On-policy self-distillation pulls a student toward a copy of itself conditioned on privileged context — a verified solution or environment feedback. On math reasoning the gains are inconsistent: the privileged context turns the teacher into an oracle that is confident on tokens already implied by the answer (structural connectives, verifiable claims) and unsure on the deliberation tokensWait, Let, Maybe — that drive multi-step search. Standard self-distillation descends a divergence from this oracle, reinforcing template tokens and weakening the deliberation tokens that actually do the work.

AntiSD inverts the direction: it ascends a bounded Jensen–Shannon divergence between student and teacher rather than descending it, with an entropy-triggered gate that disables the term once the teacher's per-token entropy collapses. The pointwise mutual information characterization in the paper gives a per-step account of why this works.

 

An oracle-conditioned teacher biases the student toward a single root; reversing the signal preserves deliberation and recovers the rest. (Right) Qwen3-8B on HMMT 2025: AntiSD reaches GRPO's peak in ~1/5 the steps and ends +15,pp higher; default self-distillation underperforms GRPO.

 

Per-token signal $u_t = t_t - s_t$ on Qwen3-4B-IT-2507 at AIME 2025. (Left) Single-rollout trace. (Right) $(\pi_S, \pi_T)$ heatmap. Blue marks deliberation tokens ($u_t \ll 0$); red marks shortcut tokens ($u_t \gg 0$).

📊 Main Results

Across five language models from 4B to 30B parameters on math reasoning benchmarks (AIME 2024 / 2025, HMMT 2025, BeyondAIME), AntiSD reaches the GRPO baseline's accuracy in 2 to 10× fewer training steps and improves final accuracy by up to 11.5 points.
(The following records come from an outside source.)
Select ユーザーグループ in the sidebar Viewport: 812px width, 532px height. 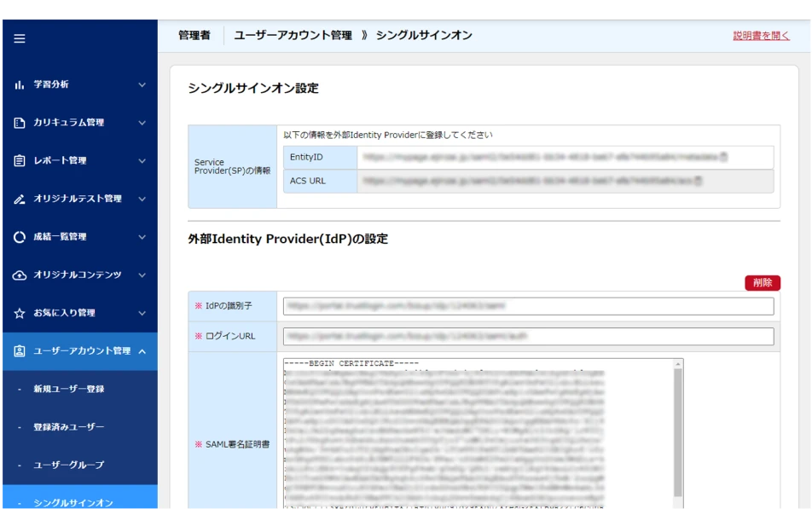coord(69,465)
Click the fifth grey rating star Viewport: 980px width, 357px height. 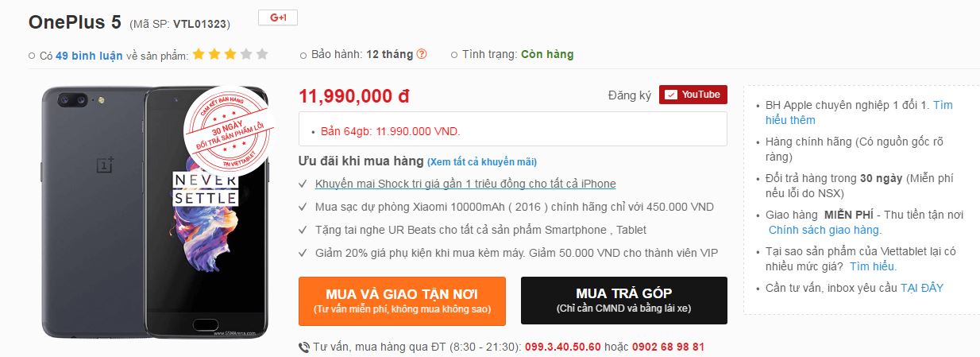(x=262, y=55)
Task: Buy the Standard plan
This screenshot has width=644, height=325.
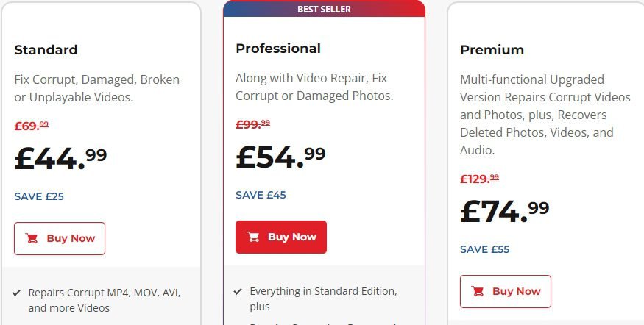Action: [x=60, y=238]
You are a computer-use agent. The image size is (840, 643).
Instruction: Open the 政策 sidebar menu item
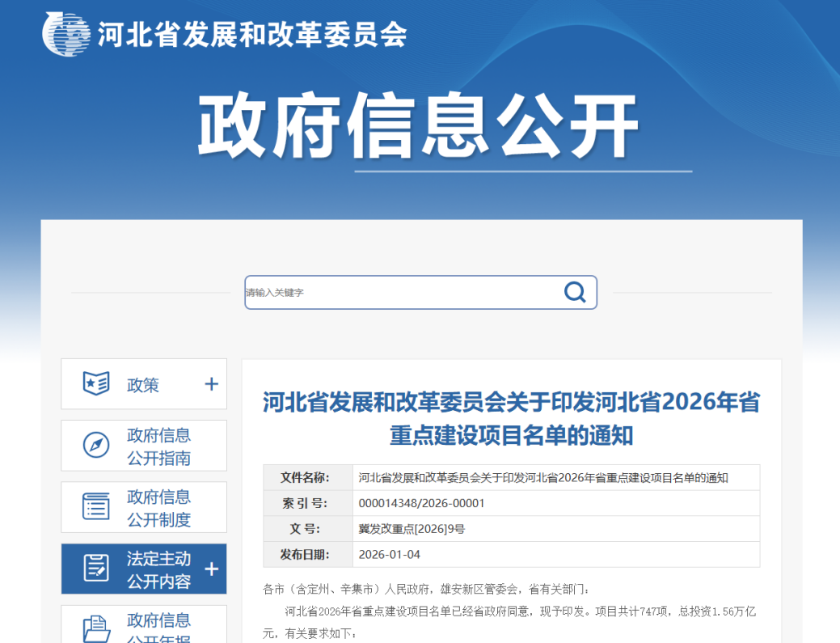[x=143, y=385]
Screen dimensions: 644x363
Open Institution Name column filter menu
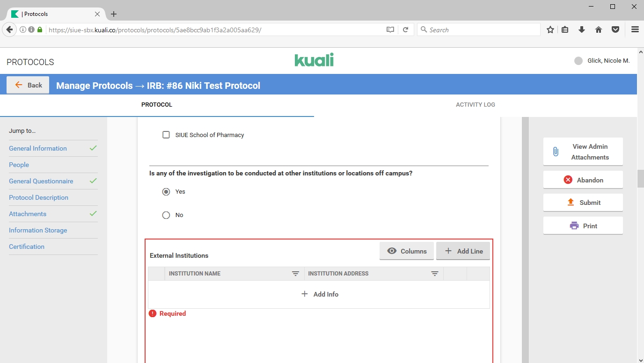[295, 274]

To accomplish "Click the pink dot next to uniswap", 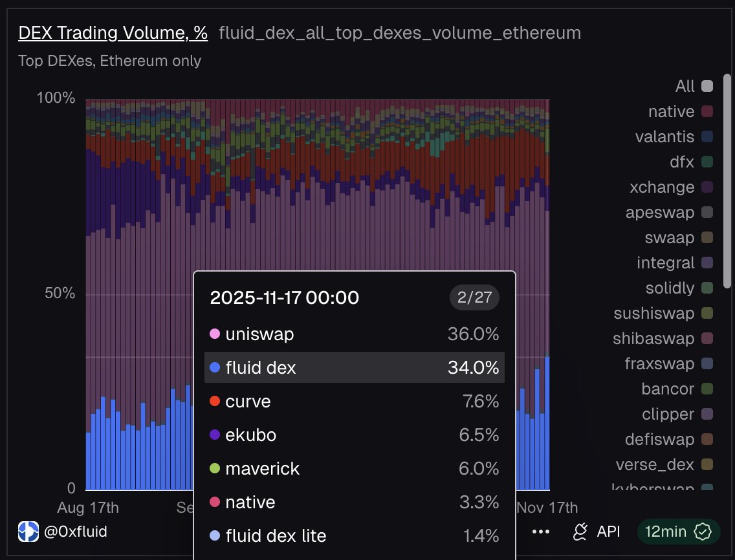I will pyautogui.click(x=216, y=334).
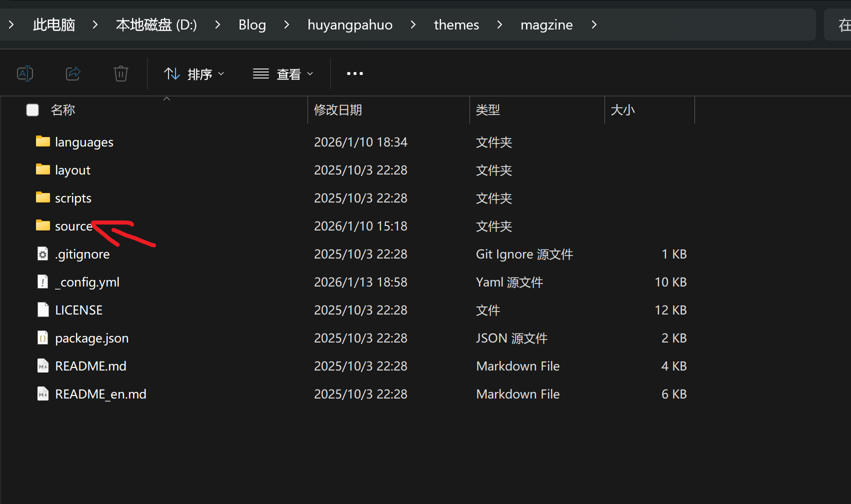Click the Rename icon in toolbar
Viewport: 851px width, 504px height.
click(25, 74)
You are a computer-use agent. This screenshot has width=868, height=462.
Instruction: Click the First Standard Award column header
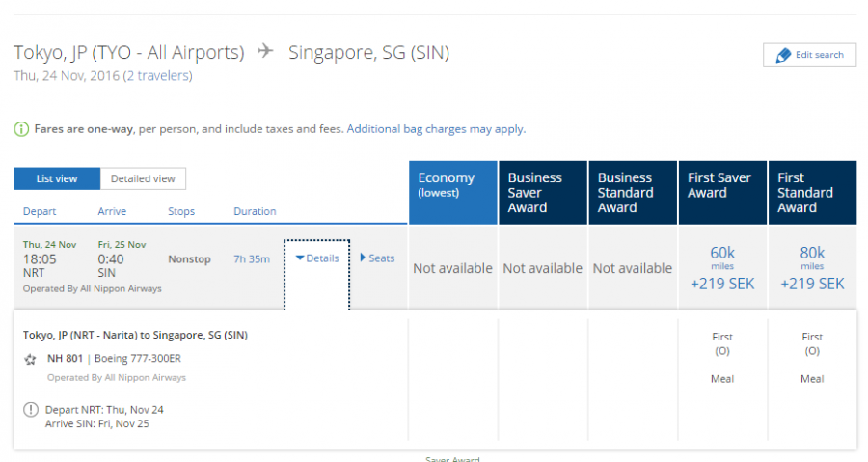point(812,193)
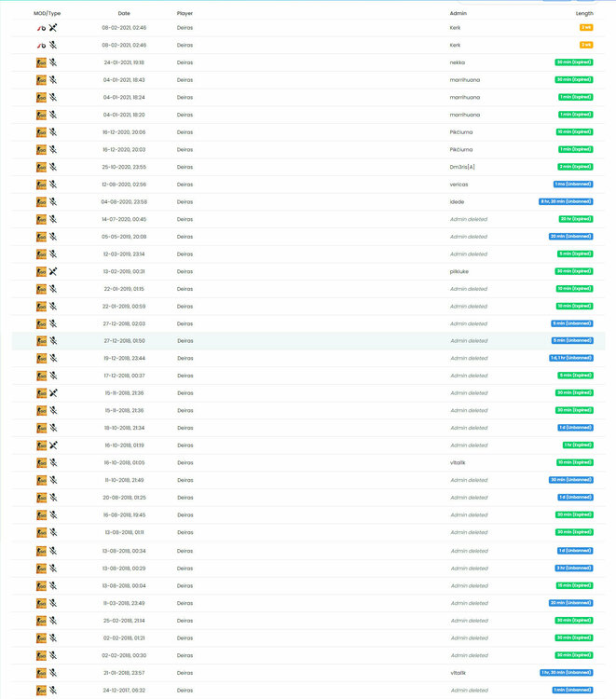Click the player name Deiras on 16-12-2020, 20:06 row

(x=185, y=132)
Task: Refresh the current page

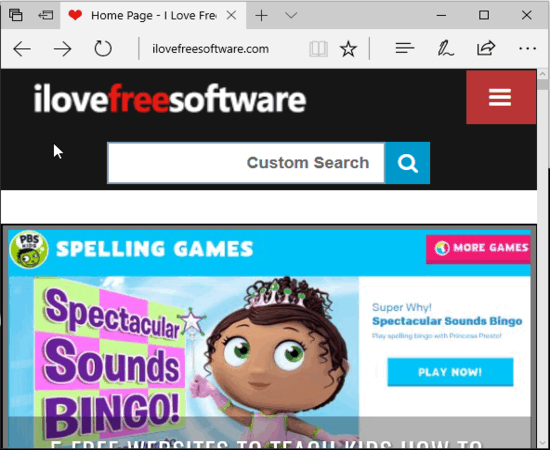Action: (103, 48)
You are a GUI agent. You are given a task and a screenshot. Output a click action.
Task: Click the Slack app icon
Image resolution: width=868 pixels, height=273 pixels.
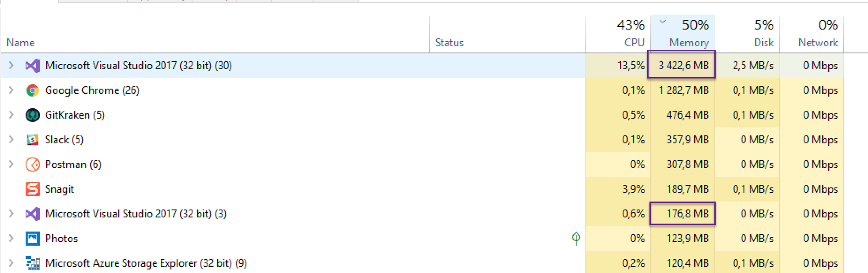point(32,140)
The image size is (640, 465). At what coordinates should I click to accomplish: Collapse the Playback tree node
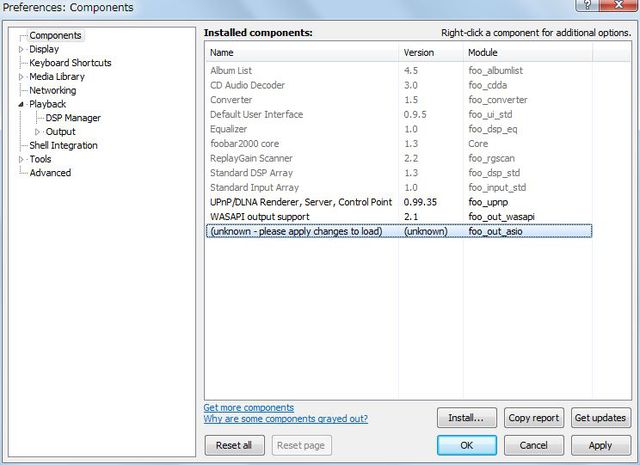(x=21, y=104)
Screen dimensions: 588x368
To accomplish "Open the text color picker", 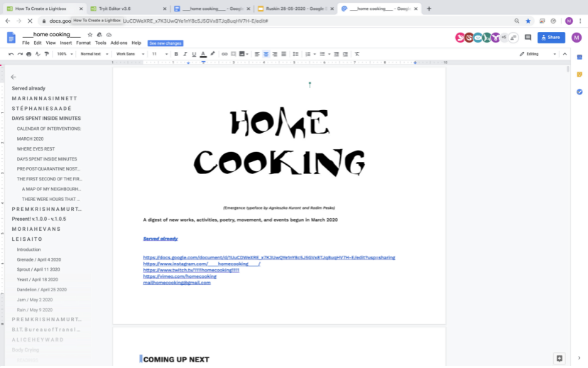I will coord(203,54).

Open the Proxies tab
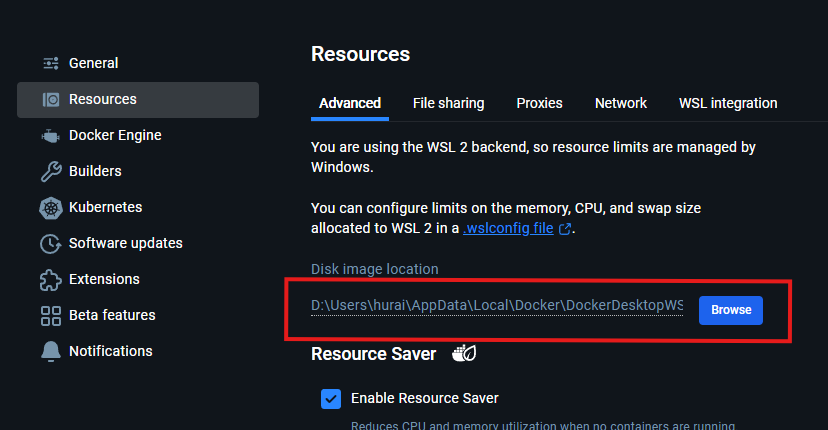(539, 104)
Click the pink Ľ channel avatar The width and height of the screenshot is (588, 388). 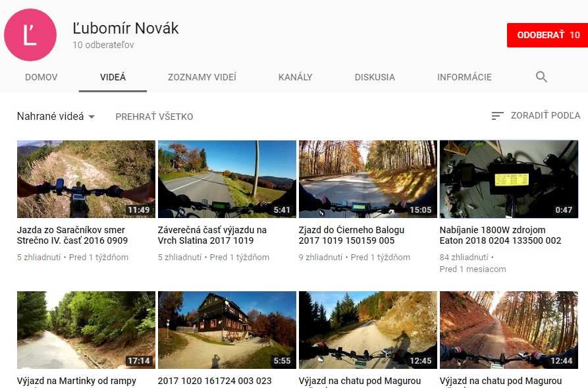pos(30,35)
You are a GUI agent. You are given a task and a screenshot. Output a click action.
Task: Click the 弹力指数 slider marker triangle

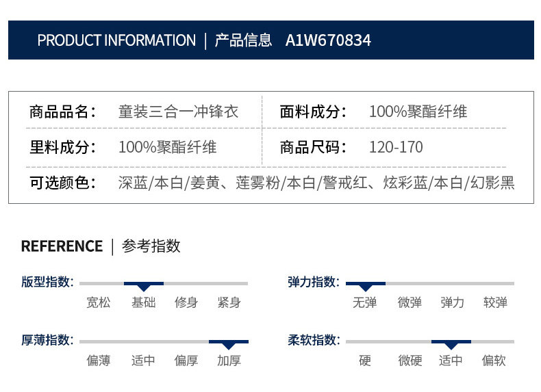point(365,287)
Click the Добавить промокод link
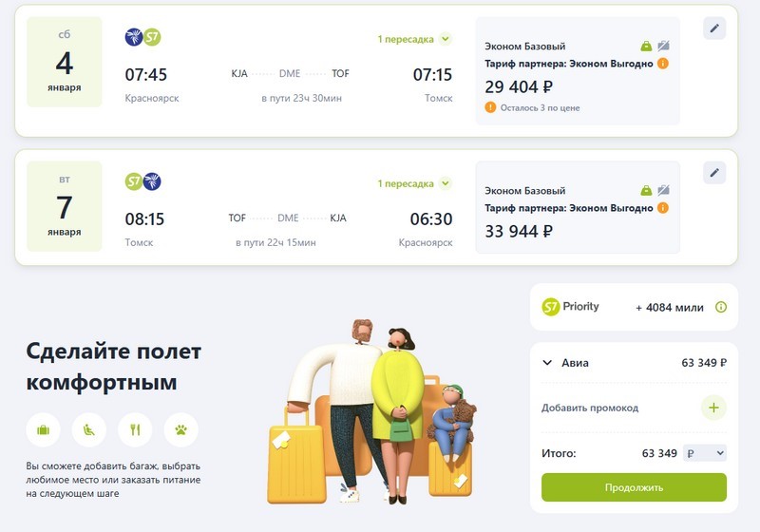Screen dimensions: 760x532 [x=589, y=408]
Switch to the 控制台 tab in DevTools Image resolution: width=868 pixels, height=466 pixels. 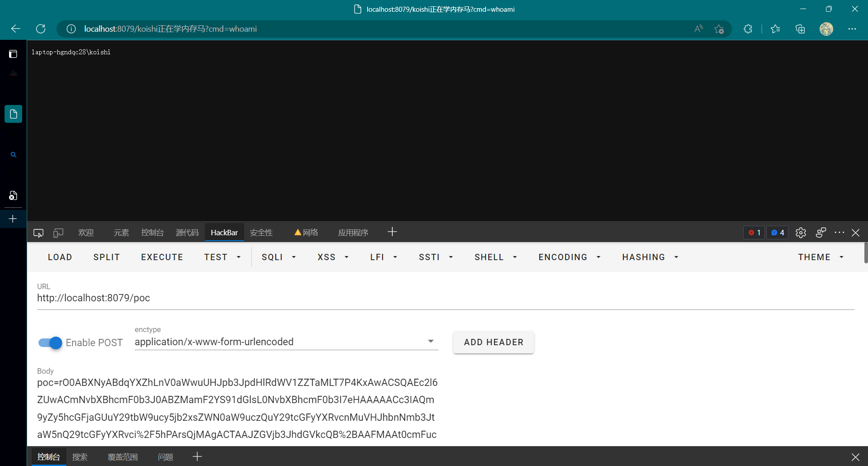point(152,233)
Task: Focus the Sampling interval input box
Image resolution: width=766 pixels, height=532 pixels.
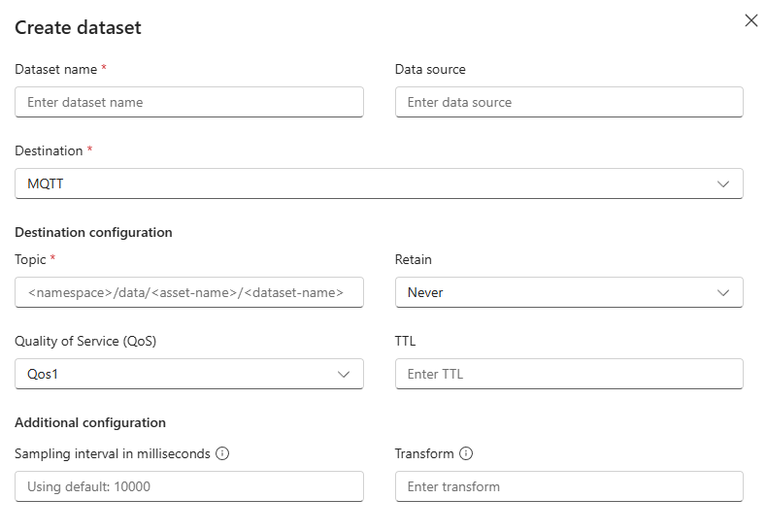Action: (189, 486)
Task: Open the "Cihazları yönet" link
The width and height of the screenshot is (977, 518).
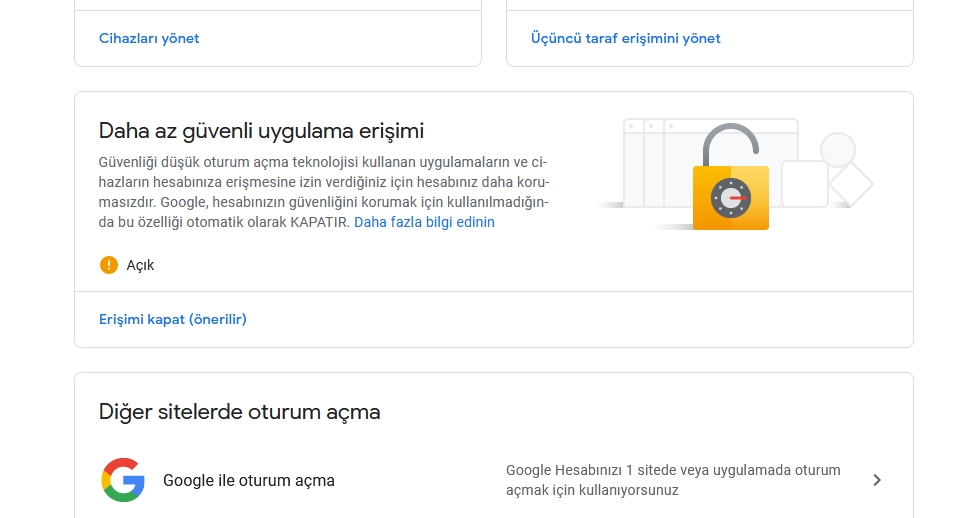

Training dynamics on three models (rows) along six axes (columns). Faded traces are raw values; bold traces are 20-step rolling means. AntiSD remains in a stable middle band on all three models, while default SD's teacher and actor entropy collapse (Qwen3-4B-IT-2507) or inflate (Olmo3-7B-IT) — the bidirectional failure mode that the sign reversal addresses.

HMMT 2025 pass@k at each row's peak-mean snapshot. AntiSD's lead over GRPO is sustained across k — the gain reflects expanded coverage, not just variance reduction.

🚀 Getting Started

The core AntiSD loss kernel is in verl/workers/actor/dp_actor.py (the grpo_ca branch). Training scripts are under recipe/antisd/run/, organized as run/<model>/<method>.sh.

1. Install — follow the veRL documentation to set up the environment.

2. Prepare data

bash data/prepare_antisd.sh

3. Train

bash recipe/antisd/run/qwen3-8b/antisd.sh         # AntiSD (ours)
bash recipe/antisd/run/qwen3-8b/sd.sh             # default Self-Distillation
bash recipe/antisd/run/qwen3-8b/grpo.sh           # GRPO baseline

The same three commands are available for qwen3-4b/, olmo3-instruct/, and olmo3-think/ (32k thinking-mode context) — twelve scripts in total. See recipe/antisd/README.md for env-var knobs and multi-node instructions.

📝 Citation

If you find this work useful, please consider citing:

@misc{shen2026antiselfdistillationreasoningrlpointwise,
      title={Anti-Self-Distillation for Reasoning RL via Pointwise Mutual Information},
      author={Guobin Shen and Xiang Cheng and Chenxiao Zhao and Lei Huang and Jindong Li and Dongcheng Zhao and Xing Yu},
      year={2026},
      eprint={2605.11609},
      archivePrefix={arXiv},
      primaryClass={cs.LG},
      url={https://arxiv.org/abs/2605.11609},
}

Attribution

Our implementation is based on a recent version of veRL. See NOTICE for the full list of files we extended.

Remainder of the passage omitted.